One of Layer Mask’s advantages, is that it’s not dependent on the original layer. For example, I’m able to hide or even delete my original text layer, and my image layer remains intact.
Another advantage to using Layer Masks, is that you have the ability to bring back or hide areas of the original image as you please. Grabbing a white brush, I can paint across the bottom of this document to bring back some of the original image to create this neat transition effect.
Now let’s take a look at Clipping Masks.
Starting off with a disadvantage, your image needs to be placed right above your text layer in the Layer’s Panel for Clipping to work properly. Once it is, right–click on the image, and choose the Create Clipping Mask option. Just like with Layer Masks, everything outside the text is hidden. So what’s the big difference?
If you remember, when dealing with a Layer Mask, if we weren’t happy with the positioning of the image, we had to go through a bunch of small steps in order to reposition it. With Clipping Masks, none of that is necessary! I can simply drag the image around, and even rotate it if I choose, and it remains within the text layer.

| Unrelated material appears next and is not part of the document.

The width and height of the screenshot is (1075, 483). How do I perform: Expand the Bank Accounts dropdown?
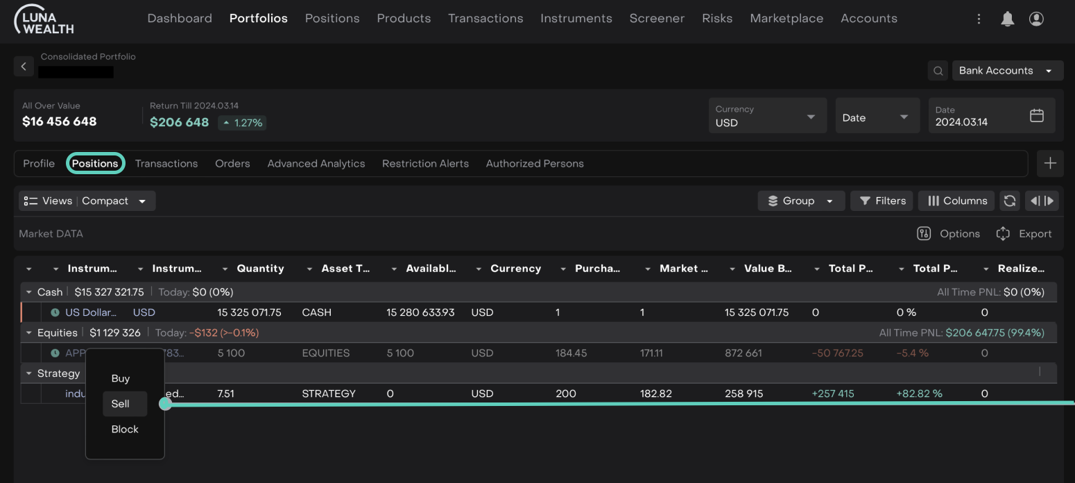pos(1007,71)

That, alone, I think is the biggest advantage. However, unlike when using a Layer Mask, the original text layer needs to remain visible at all times. If I were to hide the text, my image would go with it.
While we’re discussing Clipping Masks, let me touch on an issue that comes up a lot. Many users go to add a Clipping Mask to a layer, and their image disappears! 9 times out of 10, it’s because the layer below it contains some sort of Overlay. If I turn on the Pattern Overlay for the text layer in this document, the pattern appears, but the image has disappeared.
Here’s the solution.
On the layer with the Overlay, go into your Layer Styles, and in the Blending Options section, turn OFF “Blend Clipped Layers as Group“, and turn ON “Blend Interior Effects as Group“.
That will allow you to see your Clipped image once again, and if you so choose, you can play around with the image’s Blending Modes to achieve some neat effects.
So which method is better for you? Well it really depends on the project you’re working on. Look at the pros and cons, and see which will benefit you the most. In many cases, both methods work great! I hope that helps those who were a little bit confused on the difference.